Enquanto cumpriam os mandados de busca, os agentes apreenderam diversos veículos adulterados e localizaram produtos de crime. Foram 12 prisões em flagrante. As investigações continuaram e foi oferecida outra denúncia pela prática de novos crimes da quadrilha: receptação qualificada, adulteração de sinal identificador de veículo automotor e corrupção de menores, ocasião em que foram requeridas e decretadas as prisões preventivas realizadas nesta quarta-feira. 

Hoje, foram cumpridos quatro e sete mandados de prisão preventiva expedidos pela Justiça. Um advogado da organização, que também possui envolvimento na prática dos crimes, teve a prisão decretada. 

“Apurou-se que o grupo trazia do estado de São Paulo para os municípios de Varginha e Elói Mendes automóveis produtos de crimes (furtos, roubos e estelionatos contra seguradoras) para desmanche e comercialização de peças em estabelecimentos comerciais locais. Estima-se que os sinistros fraudulentos, em 2016, causaram prejuízo de R$ 520 milhões, segundo a Confederação Nacional de Empresas de Seguros”, detalhou o MPMG. 

Empresários, policial e advogado envolvidos

O promotor de Justiça Daniel Ribeiro Costa (esq) e Igor Serrano Silva, chefe do Gaeco de Varginha, em coletiva de imprensa nesta manhã(foto: Reprodução da internet/Facebook/TV Alterosa Sul de Minas)
O promotor de Justiça Daniel Ribeiro Costa (esq) e Igor Serrano Silva, chefe do Gaeco de Varginha, em coletiva de imprensa nesta manhã (foto: Reprodução da internet/Facebook/TV Alterosa Sul de Minas)


“Na primeira fase nós tivemos em Varginha a prisão de um policial civil que estava, infelizmente, envolvido de alguma forma nos fatos.
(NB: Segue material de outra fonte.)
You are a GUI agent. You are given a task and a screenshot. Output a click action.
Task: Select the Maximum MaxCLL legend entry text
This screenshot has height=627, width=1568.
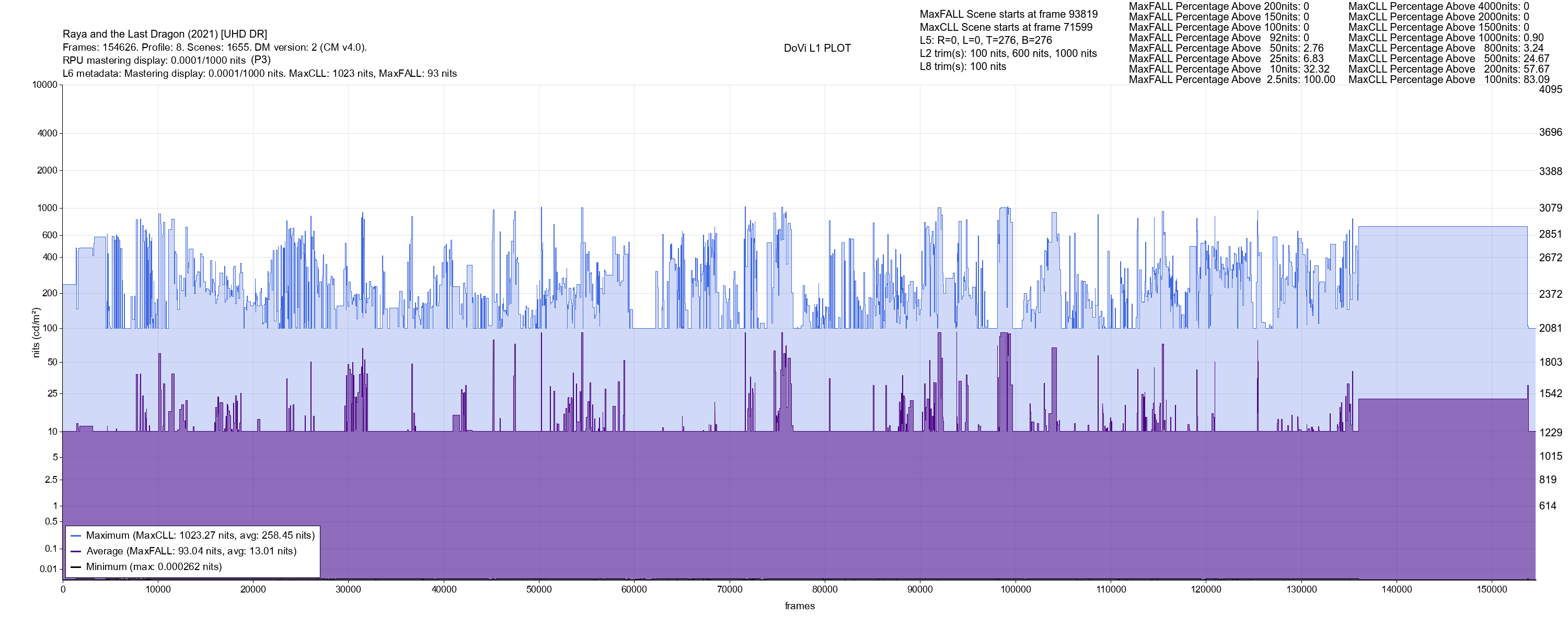200,536
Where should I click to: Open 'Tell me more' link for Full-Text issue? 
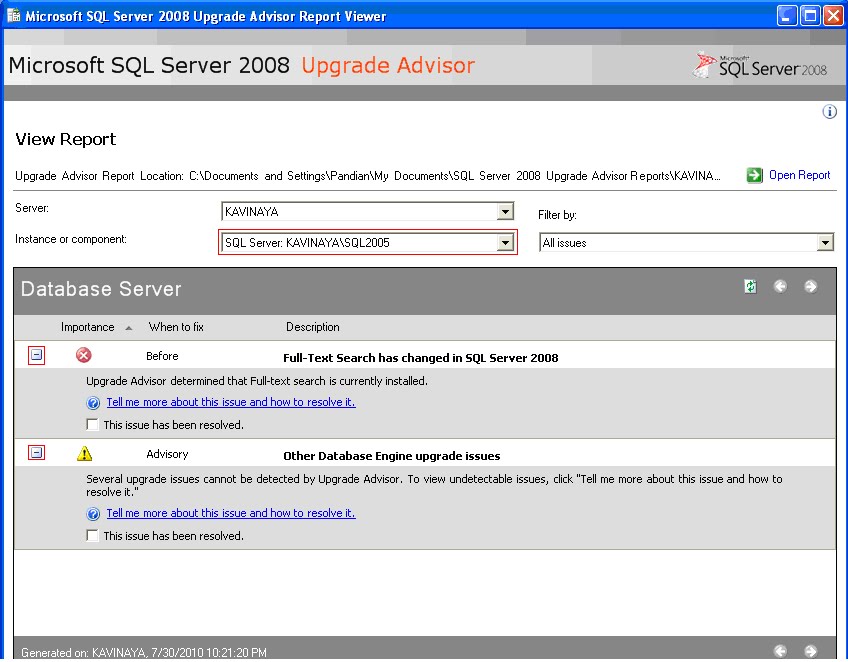tap(230, 402)
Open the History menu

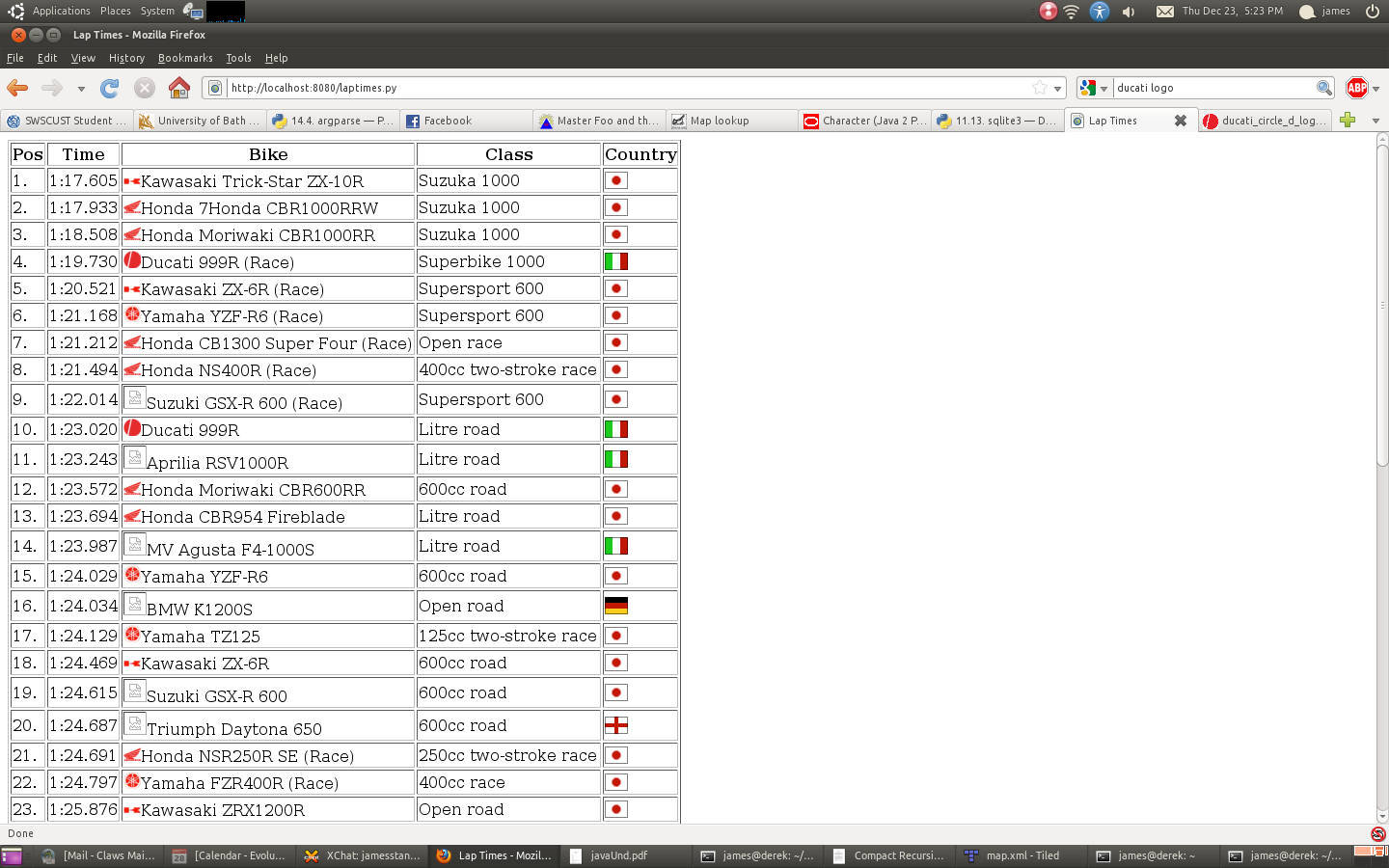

E na data de hoje foi expedida a prisão de um advogado que também ultrapassou os limites da sua atuação profissional, que é extremamente importante, mas passou a atuar não em defesa de seus clientes, mas com a organização criminosa. Em razão disso, ele também foi denunciado e teve a prisão preventiva decretada”, informou Igor Serrano Silva, chefe do Gaeco de Varginha. 

Os agentes chegaram a esse advogado porque o sinal do rastreador de um veículo roubado foi detectado em um galpão em Varginha. Isso ocorreu entre a denúncia dos casos e expedição dos mandados de prisão. A seguradora entrou em contato com a polícia, que foi ao local. “A nossa investigação chegou à conclusão que esse carro não estava mais lá porque havia sido desmanchado e nesse local havia peças produtos de carros roubados, furtados, objetos de fraudes contra seguradoras, e que essas pessoas estavam ali fazendo o desmanche”, detalhou Silva.

 “Na época, esse advogado acabou atuando na organização vigiando o local, auxiliando no transporte de uma parte de veículo furtado que estava ali no galpão naquele momento, e levando seus clientes, ensinando seus clientes a praticarem outros crimes para acobertar o crime que havia sido descoberto”, afirma o chefe do Gaeco. 

As investigações também apontaram que as organizações criminosas agiam em conjunto, entre os envolvidos estão empresários, segundo o promotor de Justiça Daniel Ribeiro Costa. “Foi constatado que além das organizações criminosas atuarem cada uma com seus nichos, elas também se comunicavam. Em virtude disso, constatou-se que a organização criminosa que tinha sede em Elói Mendes também atuava em conjunto com esses empresários que são, por sua vez, líderes de outras organizações criminosas. O líder foi denunciado novamente, e já se encontra preso, funcionários que faziam desmanche, transporte e venda”, afirma o promotor.